-- Opening Marker --
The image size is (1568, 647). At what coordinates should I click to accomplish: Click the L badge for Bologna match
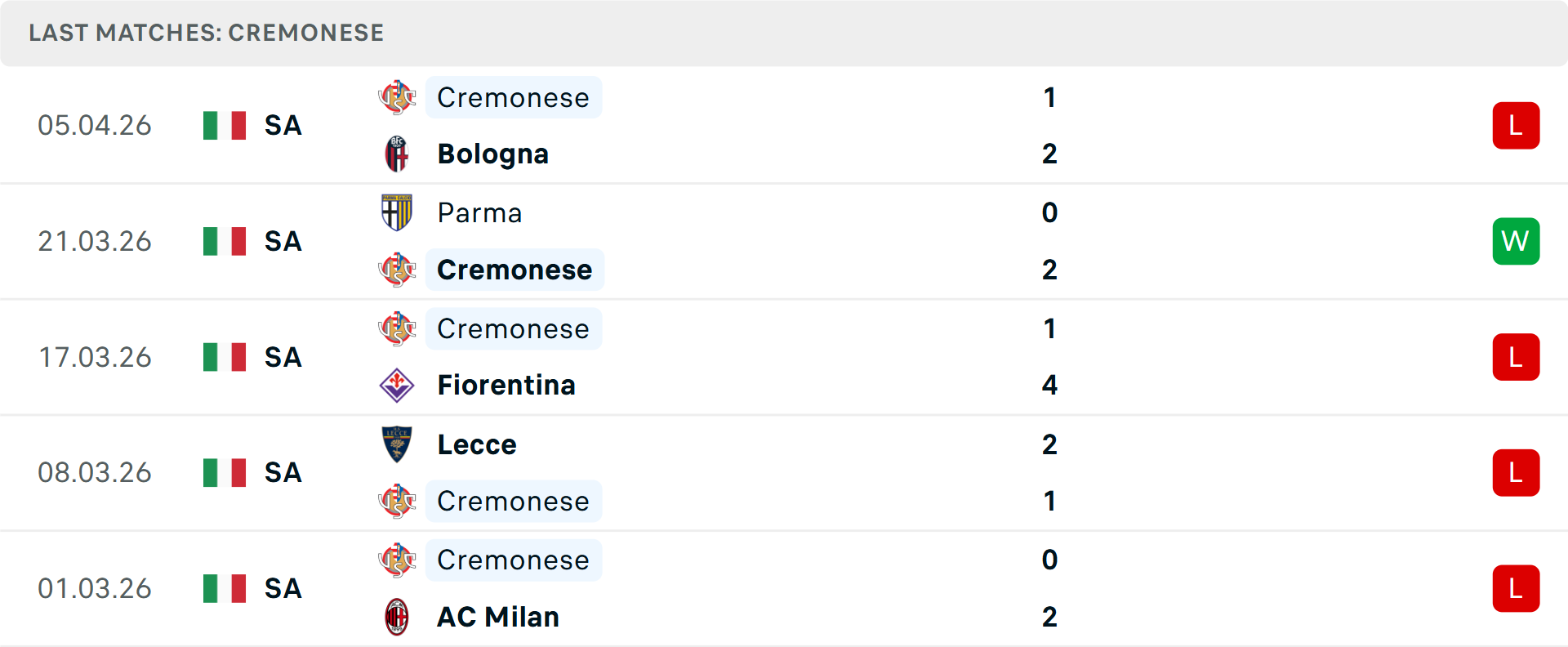coord(1516,126)
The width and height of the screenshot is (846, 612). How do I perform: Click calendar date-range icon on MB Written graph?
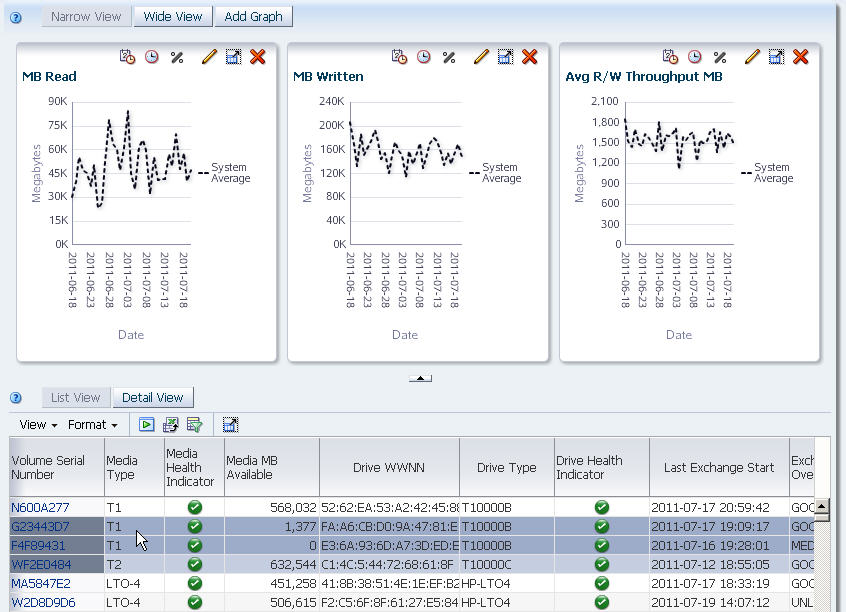pyautogui.click(x=399, y=57)
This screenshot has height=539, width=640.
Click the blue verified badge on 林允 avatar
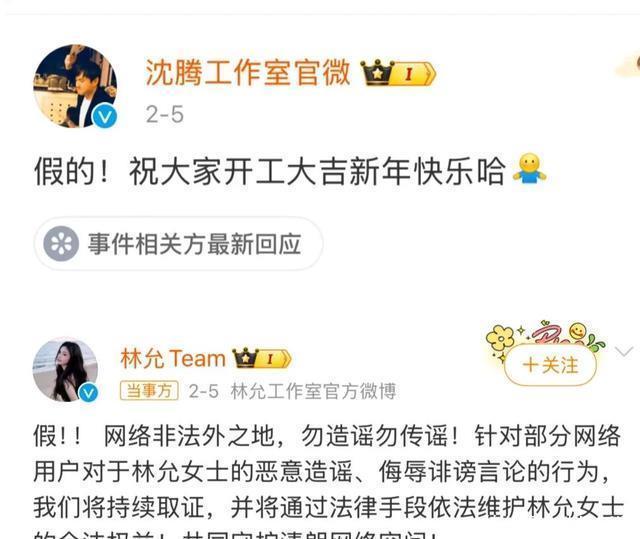(88, 393)
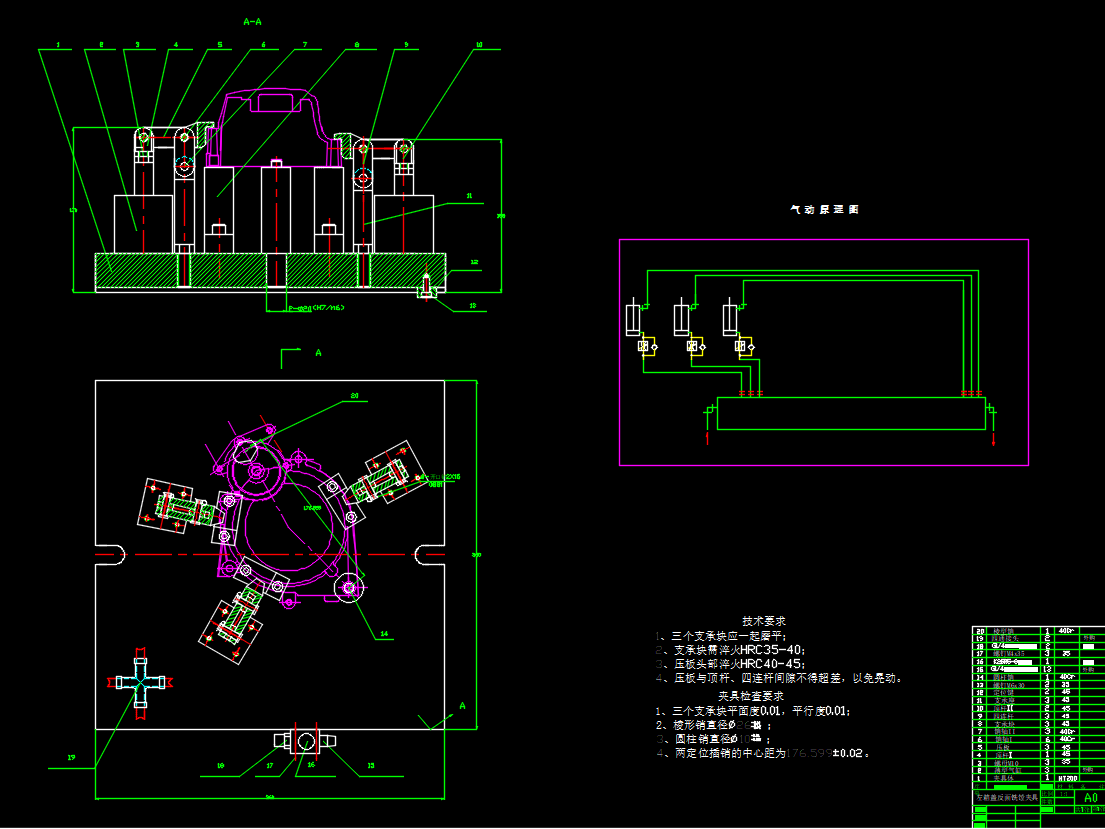Image resolution: width=1105 pixels, height=829 pixels.
Task: Click the red air inlet arrow at the manifold's left
Action: (x=709, y=436)
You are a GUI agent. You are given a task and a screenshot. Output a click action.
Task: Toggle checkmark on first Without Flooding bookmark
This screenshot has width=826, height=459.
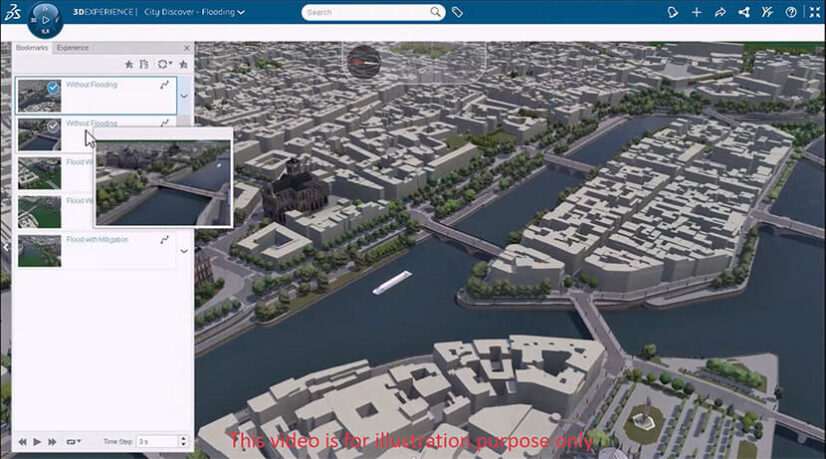[53, 88]
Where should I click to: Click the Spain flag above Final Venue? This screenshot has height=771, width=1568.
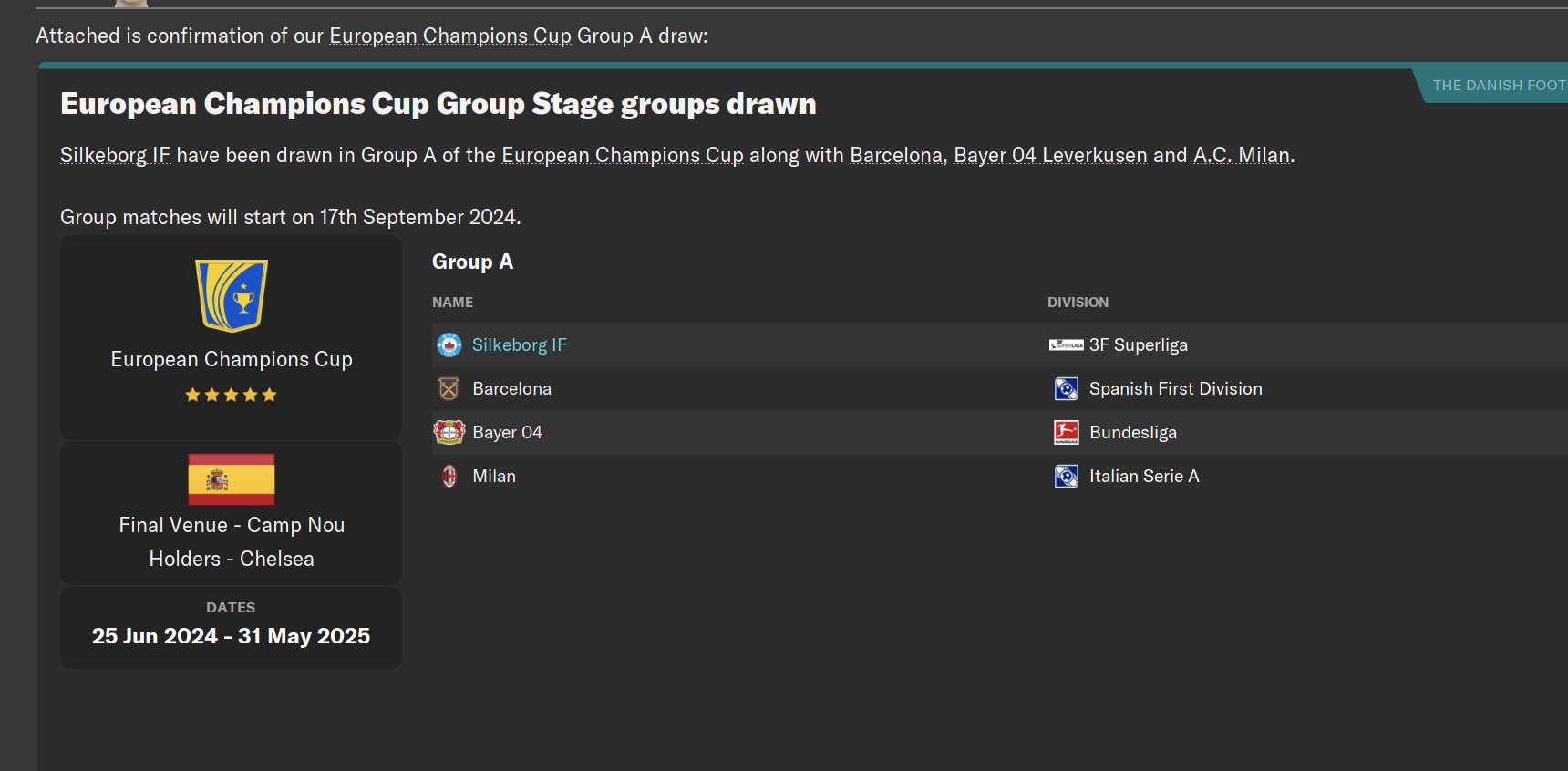(232, 479)
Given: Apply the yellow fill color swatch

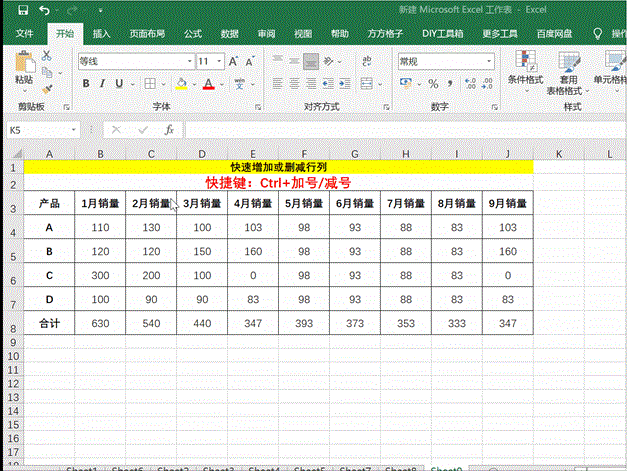Looking at the screenshot, I should pyautogui.click(x=181, y=84).
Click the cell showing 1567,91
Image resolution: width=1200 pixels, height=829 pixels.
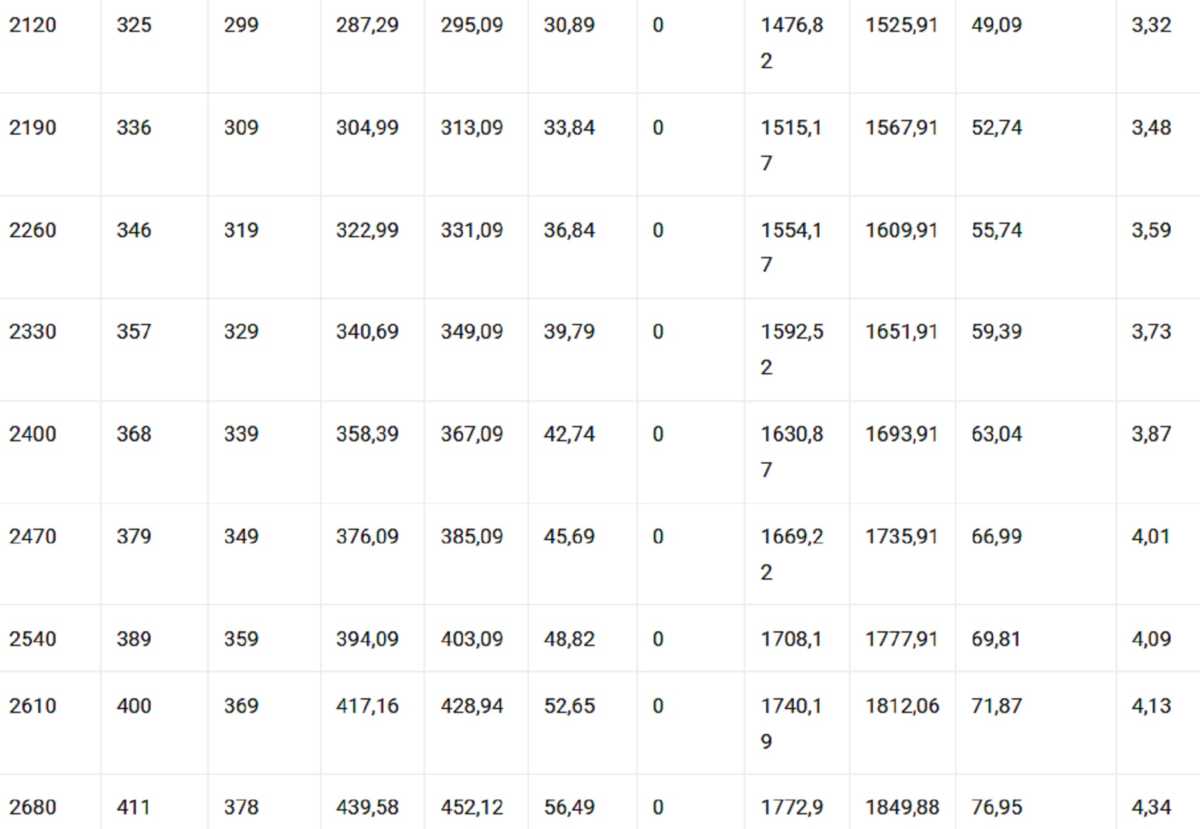[x=903, y=144]
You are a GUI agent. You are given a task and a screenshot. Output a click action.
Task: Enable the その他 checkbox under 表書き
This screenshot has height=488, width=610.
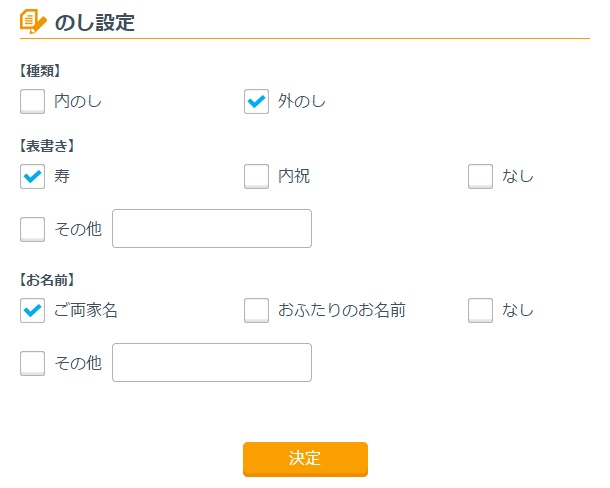pyautogui.click(x=33, y=229)
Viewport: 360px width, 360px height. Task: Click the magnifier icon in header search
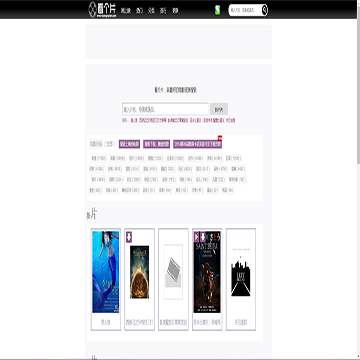(x=264, y=10)
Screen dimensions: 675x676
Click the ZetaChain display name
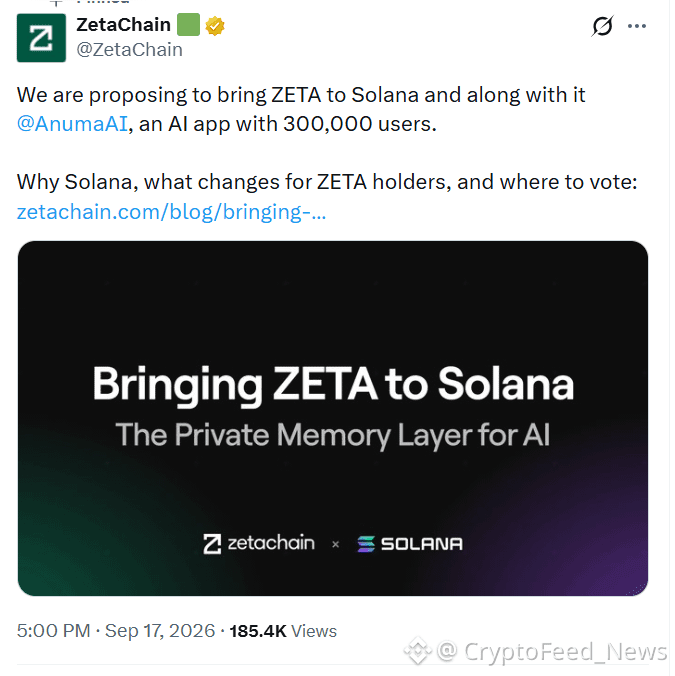pos(123,25)
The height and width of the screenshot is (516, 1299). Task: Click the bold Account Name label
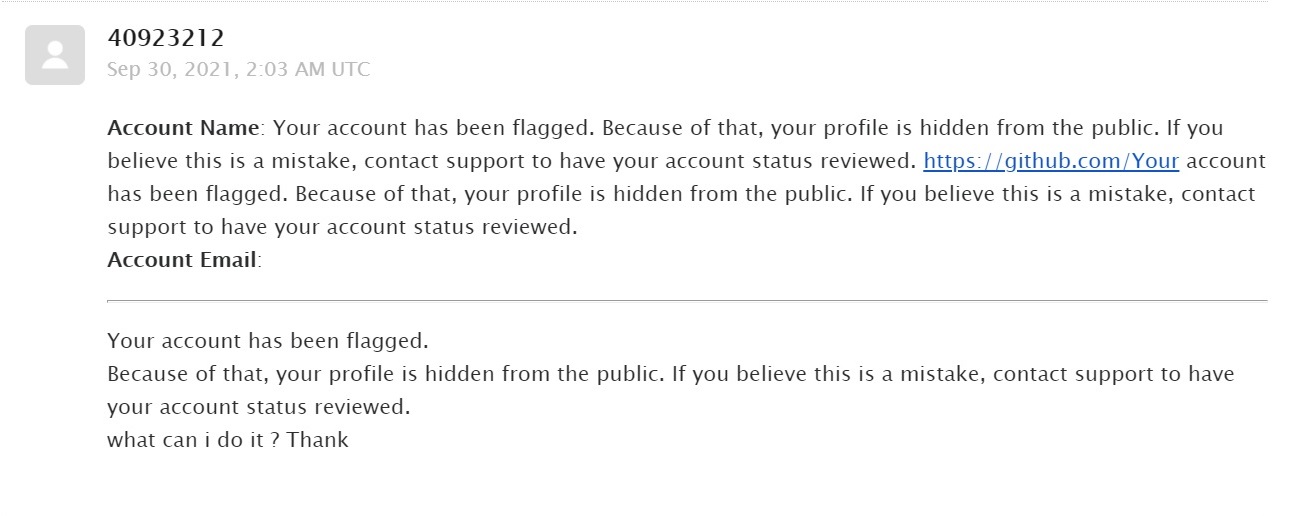[184, 128]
-- Closing Marker --
[Assignment] An exact copy is needed of the lines running from the one with "Task: Toggle checkmark" through the end of the data above, and of those lines only, without pictures.

[Task solution]
Task: Toggle checkmark on first Without Flooding bookmark
This screenshot has width=826, height=459.
[53, 88]
Where should I click to: Click the Spain flag above Final Venue? This screenshot has height=771, width=1568.
(232, 479)
Given: Apply the yellow fill color swatch

Looking at the screenshot, I should pyautogui.click(x=181, y=84).
Click the cell showing 1567,91
Image resolution: width=1200 pixels, height=829 pixels.
[x=903, y=144]
You are a GUI agent. You are given a task and a screenshot. Output a click action.
Task: Enable the その他 checkbox under 表書き
This screenshot has height=488, width=610.
pyautogui.click(x=33, y=229)
Viewport: 360px width, 360px height. Task: Click the magnifier icon in header search
(x=264, y=10)
Screen dimensions: 675x676
Click the ZetaChain display name
pos(123,25)
The height and width of the screenshot is (516, 1299). Task: Click the bold Account Name label
[184, 128]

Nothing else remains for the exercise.